L’itinerario del pellegrinaggio culmina con l’arrivo alla meta. Le attese della partenza si compiono dopo la fatica della lunga strada e la pazienza del tempo trascorso nel cammino. È il momento dell’incontro con Dio che produce gioia, ringraziamento, lode. Tre sono i motivi che segnano questa tappa: il fermarsi nel segreto della preghiera, dell’intercessione e della contemplazione, con cui il pellegrino affida al suo Signore la propria vita e gli affetti più profondi; la memoria del proprio passato e della realtà che ha lasciato alle spalle; l’impegno di conversione e di rinnovamento della propria vita.

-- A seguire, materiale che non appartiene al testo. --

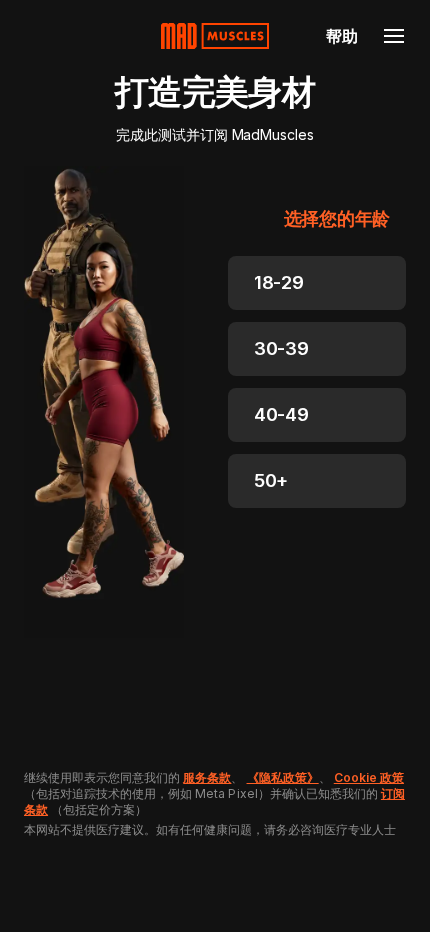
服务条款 (207, 777)
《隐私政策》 (283, 777)
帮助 (342, 36)
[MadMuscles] (215, 36)
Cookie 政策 (369, 777)
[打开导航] (394, 36)
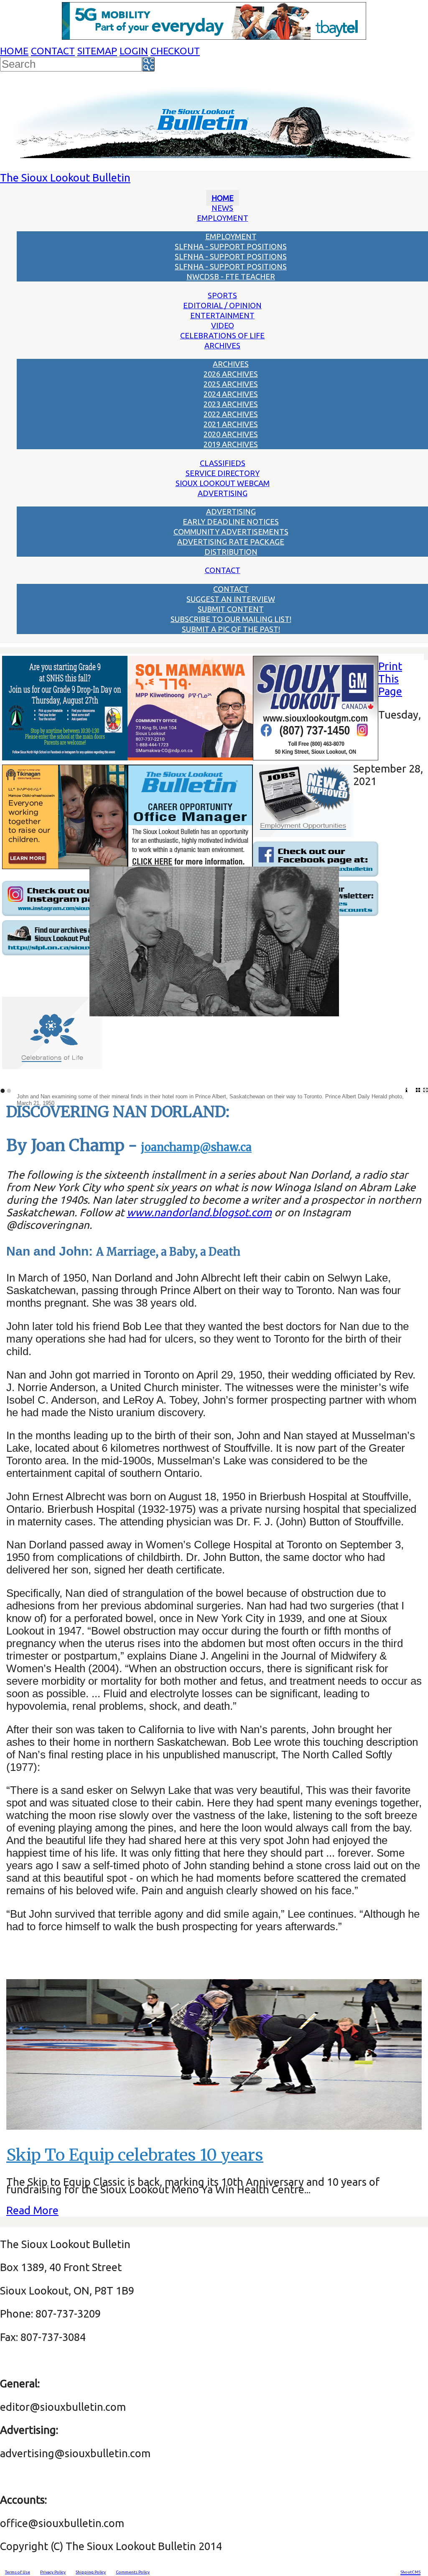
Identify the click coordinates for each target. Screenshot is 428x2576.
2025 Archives (231, 384)
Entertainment (222, 315)
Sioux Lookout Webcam (223, 483)
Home (14, 51)
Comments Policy (133, 2572)
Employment (222, 218)
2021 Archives (231, 424)
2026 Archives (231, 374)
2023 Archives (231, 404)
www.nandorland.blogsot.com (199, 1212)
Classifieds (222, 463)
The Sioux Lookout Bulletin (65, 177)
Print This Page (390, 678)
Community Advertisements (230, 531)
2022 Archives (231, 414)
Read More (32, 2210)
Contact (53, 51)
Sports (222, 295)
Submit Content (231, 609)
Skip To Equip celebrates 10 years (134, 2155)
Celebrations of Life (222, 335)
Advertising (222, 493)
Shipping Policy (91, 2572)
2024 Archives (231, 394)
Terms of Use (17, 2572)
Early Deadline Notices (231, 521)
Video (222, 325)
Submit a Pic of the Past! (231, 629)
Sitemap (97, 51)
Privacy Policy (53, 2572)
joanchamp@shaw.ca (196, 1147)
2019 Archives (231, 444)
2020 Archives (231, 434)
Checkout (175, 51)
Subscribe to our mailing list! (231, 619)
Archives (222, 345)
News (222, 208)
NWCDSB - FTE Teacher (230, 276)
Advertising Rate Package (230, 541)
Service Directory (223, 473)
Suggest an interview (230, 599)
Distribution (230, 551)
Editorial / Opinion (222, 305)
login (134, 51)
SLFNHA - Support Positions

La meta, condivisa con l’intera comunità, è insieme punto di arrivo dell’itinerario e condizione per ripartire con il cuore trasformato dall’incontro.

Il ritorno alla vita quotidiana

All’entusiasmo del pellegrinaggio, segue il ritorno nella quotidianità, contrassegnato dalla fase della normalità, della rielaborazione e della narrazione dell’esperienza vissuta. La conseguenza del pellegrinaggio è quella di “cambiare” la sorte della propria vita. In tale prospettiva il ritorno alla quotidianità diventa il banco di prova del cammino svolto. Tornando alle cose di sempre, alle relazioni interpersonali nella famiglia, alle scelte della vita di ogni giorno, i giovani sono chiamati a sentirsi protagonisti di una storia rinnovata dall’amore di Dio, disponibili a trasformare e interpretare l’ordinario in modo straordinario, pronti a spendersi con coraggio per l’annuncio del vangelo e la costruzione di un mondo nuovo.

Chiamati da Dio a partire come “pellegrini”, i giovani sono estranei al mondo, pur vivendo “dentro” la storia (cf A Diogneto, V), non si differenziano dagli altri né per territorio, né per lingua né per costumi, ma sono come l’anima del mondo, in cammino verso Dio, perché la fede ha messo nel loro cuore il dono spirituale del pellegrinaggio.